Step 2:  The "LC oscillator" is now charged with current flowing through the inductor.  The capacitor voltage starts to reverse but the moment it hits 0.6 volts, the diode starts to conduct and the coil starts to recirculate the current flow through itself and the diode.  This sustains the magnetic field longer and you assume that this keeps a steady upward push on the magnet for a certain amount of time.  This is in contrast to a net zero upward push on the magnet in Case A.

The net result:  In Case A all of the available energy at the start of Step 2 becomes heat in the wires.  In Case B some of the available energy at the start of Step 2 pushes up on the magnet, and some of the available energy becomes heat in the wires.

I think that's the way the cookie crumbles.

MileHigh

@gotoluc

Always good video and very well explained.

Also, @MileHigh came up with a pretty good explanation, but maybe about the LC resonator part is not right if there is only one pulse (one pulse, plus lots of time charging, then another pulse, etc.).

I have a question about the relay. Is the relay switching both sides of the caps or just one side? What I mean by that is does the first cap, second cap and the coil share any common connection or are they all isolated by the relay switching two sides?

Wattsup,

MH and I are mostly saying the same thing, and he is correct about the oscillation. However, I will correct him on one point. Without the diode, the ringdown is indeed there, but it has no ability to do work in this phase. It does not push and pull the magnet in oscillation because the current and voltage are not in the right alignment to make real power. The real push only comes right at the start as he said.

When the flyback diode is introduced, the initial current pulse is recirculated within the coil and not only is it present for a longer duration, but it is higher in amplitude as well. It's that rectified current I spoke of.

See the two plots here of average coil current with a single discharge pulse, one without, and one with the flyback diode present.

.99

There are some great follow-up questions to this test.  What is the true efficiency or COP for each of the two configurations?  That leads to the following question, how do you define the efficiency?

The best place to start answering these two questions is to define what the goal is for this experiment.  I'll answer that one to put my line of reasoning into a proper context.  The goal is to lift the magnet as high as possible.

MileHigh

.99:

QuoteMH and I are mostly saying the same thing, and he is correct about the oscillation. However, I will correct him on one point. Without the diode, the ringdown is indeed there, but it has no ability to do work in this phase. It does not push and pull the magnet in oscillation because the current and voltage are not in the right alignment to make real power.

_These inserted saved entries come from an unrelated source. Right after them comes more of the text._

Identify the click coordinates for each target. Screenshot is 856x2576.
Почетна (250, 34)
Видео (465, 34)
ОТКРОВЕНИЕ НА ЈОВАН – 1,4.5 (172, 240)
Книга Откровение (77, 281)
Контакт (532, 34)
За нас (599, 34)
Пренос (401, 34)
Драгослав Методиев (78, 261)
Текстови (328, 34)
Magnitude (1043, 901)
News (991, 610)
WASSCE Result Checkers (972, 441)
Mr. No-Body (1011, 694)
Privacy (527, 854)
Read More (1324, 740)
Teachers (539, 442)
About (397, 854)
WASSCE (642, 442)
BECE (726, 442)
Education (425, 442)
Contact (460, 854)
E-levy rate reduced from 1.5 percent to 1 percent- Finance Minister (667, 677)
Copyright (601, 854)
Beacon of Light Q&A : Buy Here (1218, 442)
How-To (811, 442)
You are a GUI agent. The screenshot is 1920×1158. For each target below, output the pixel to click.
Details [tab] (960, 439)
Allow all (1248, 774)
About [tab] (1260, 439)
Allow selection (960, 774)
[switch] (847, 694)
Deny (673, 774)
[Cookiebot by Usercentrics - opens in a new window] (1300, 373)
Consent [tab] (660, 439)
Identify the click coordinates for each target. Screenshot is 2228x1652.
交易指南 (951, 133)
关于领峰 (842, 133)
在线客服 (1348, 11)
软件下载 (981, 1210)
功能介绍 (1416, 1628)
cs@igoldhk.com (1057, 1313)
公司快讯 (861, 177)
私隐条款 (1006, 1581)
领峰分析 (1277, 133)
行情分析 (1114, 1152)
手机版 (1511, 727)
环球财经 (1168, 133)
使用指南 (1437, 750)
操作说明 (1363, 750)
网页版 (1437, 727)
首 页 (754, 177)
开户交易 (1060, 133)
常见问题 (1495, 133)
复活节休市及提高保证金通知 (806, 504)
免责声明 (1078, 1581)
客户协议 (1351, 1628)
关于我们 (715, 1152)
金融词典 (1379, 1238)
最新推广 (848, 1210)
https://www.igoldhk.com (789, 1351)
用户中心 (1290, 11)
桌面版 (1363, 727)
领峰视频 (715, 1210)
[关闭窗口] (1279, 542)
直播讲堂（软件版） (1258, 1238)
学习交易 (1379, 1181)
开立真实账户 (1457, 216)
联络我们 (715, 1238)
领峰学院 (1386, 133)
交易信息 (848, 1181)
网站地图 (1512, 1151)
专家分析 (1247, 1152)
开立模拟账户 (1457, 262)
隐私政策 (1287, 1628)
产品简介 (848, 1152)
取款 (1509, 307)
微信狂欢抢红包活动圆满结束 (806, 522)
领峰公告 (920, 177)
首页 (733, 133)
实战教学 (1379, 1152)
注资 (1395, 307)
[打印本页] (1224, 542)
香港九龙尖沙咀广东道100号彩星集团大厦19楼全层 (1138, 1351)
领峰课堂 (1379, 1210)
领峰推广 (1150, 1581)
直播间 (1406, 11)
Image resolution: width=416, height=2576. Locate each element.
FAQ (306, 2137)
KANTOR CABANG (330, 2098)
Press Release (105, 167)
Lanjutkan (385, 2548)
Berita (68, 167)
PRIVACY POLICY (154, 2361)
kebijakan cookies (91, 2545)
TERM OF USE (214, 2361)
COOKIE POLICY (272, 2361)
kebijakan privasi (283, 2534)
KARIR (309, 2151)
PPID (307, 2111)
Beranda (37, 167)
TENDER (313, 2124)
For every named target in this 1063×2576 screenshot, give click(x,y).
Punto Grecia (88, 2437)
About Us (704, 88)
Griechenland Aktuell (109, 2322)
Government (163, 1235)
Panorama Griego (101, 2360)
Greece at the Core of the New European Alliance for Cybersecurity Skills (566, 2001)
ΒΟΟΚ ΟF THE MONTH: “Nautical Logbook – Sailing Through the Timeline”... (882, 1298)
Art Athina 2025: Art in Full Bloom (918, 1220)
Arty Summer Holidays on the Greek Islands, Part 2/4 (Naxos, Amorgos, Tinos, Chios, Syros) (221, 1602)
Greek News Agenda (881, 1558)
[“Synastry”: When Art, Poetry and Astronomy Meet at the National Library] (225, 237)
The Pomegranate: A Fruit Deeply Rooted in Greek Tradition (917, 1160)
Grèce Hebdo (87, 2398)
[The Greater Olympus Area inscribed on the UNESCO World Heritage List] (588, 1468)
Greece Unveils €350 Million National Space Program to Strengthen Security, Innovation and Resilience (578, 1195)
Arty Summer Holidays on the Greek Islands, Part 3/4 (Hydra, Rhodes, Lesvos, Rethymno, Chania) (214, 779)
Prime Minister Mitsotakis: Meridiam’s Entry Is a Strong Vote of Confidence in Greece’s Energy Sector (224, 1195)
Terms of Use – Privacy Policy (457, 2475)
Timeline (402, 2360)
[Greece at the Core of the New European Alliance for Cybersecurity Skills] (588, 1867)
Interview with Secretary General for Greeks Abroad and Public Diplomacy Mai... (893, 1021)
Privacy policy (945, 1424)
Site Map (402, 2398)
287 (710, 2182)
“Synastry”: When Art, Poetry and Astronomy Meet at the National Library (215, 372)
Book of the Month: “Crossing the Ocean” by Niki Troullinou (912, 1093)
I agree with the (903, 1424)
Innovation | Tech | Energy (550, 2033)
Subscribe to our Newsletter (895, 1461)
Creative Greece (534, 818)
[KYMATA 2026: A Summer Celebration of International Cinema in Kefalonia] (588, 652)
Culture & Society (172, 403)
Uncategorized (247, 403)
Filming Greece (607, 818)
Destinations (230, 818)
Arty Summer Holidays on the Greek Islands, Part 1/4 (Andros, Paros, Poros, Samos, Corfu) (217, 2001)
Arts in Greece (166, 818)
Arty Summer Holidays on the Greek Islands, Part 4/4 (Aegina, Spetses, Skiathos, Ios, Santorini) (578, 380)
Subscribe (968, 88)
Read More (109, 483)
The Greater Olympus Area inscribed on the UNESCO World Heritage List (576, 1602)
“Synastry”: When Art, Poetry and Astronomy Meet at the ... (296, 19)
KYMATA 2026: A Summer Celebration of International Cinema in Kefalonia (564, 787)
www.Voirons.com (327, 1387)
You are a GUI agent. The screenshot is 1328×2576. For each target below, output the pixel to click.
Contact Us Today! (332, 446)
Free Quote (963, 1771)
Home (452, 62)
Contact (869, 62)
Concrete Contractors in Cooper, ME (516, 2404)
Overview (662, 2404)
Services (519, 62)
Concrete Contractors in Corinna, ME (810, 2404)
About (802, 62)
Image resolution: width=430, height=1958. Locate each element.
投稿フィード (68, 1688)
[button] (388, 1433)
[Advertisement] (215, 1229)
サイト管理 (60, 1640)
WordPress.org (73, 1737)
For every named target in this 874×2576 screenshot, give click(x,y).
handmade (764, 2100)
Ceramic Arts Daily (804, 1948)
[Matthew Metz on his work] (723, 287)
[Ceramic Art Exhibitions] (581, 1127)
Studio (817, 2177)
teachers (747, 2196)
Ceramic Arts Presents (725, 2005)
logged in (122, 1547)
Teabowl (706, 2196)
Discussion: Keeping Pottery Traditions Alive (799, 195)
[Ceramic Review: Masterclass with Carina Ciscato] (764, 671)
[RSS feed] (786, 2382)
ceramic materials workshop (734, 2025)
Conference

I disagree with you here.  The magnet will be influenced (have force act upon it) by whatever type of magnetic field is created by the current running through the coil.  The magnet is only influenced by the current flow in the coil and not by any IV timing relationship.  If you had a much slower resonant frequency and held the magnet in your hand you would be able to feel the alternating push and pull force on the magnet as the ringdown takes place - like putting your hand on a speaker cone and feeling a 60 Hz vibration.

To get a bit esoteric, the physical mass of the magnet is a mechanical low pass filter, i.e.; a mechanical capacitor.  The mechanical low pass filter in the actual experimental setup filters out the high frequency oscillations to a great extent so that the up and  down wobble of the magnet is imperceptible to the naked eye.

I'll also add that "low pass filter" can be restated as "high frequency cut-off filter" - they both mean the same thing and the second definition makes it clearer for this example.  The mass of the magnet is filtering out, a.k.a. "cutting off" any high frequency vibrations of the magnet so that they are imperceptable to the naked eye.   Nor would you likely be able to feel them if you were holding the magent in your hand during the ring-down - they would be way too small in amplitude and way too fast for your nerve cells in your fingers to register the sensation.

QuoteWhen the flyback diode is introduced, the initial current pulse is recirculated within the coil and not only is it present for a longer duration, but it is higher in amplitude as well. It's that rectified current I spoke of.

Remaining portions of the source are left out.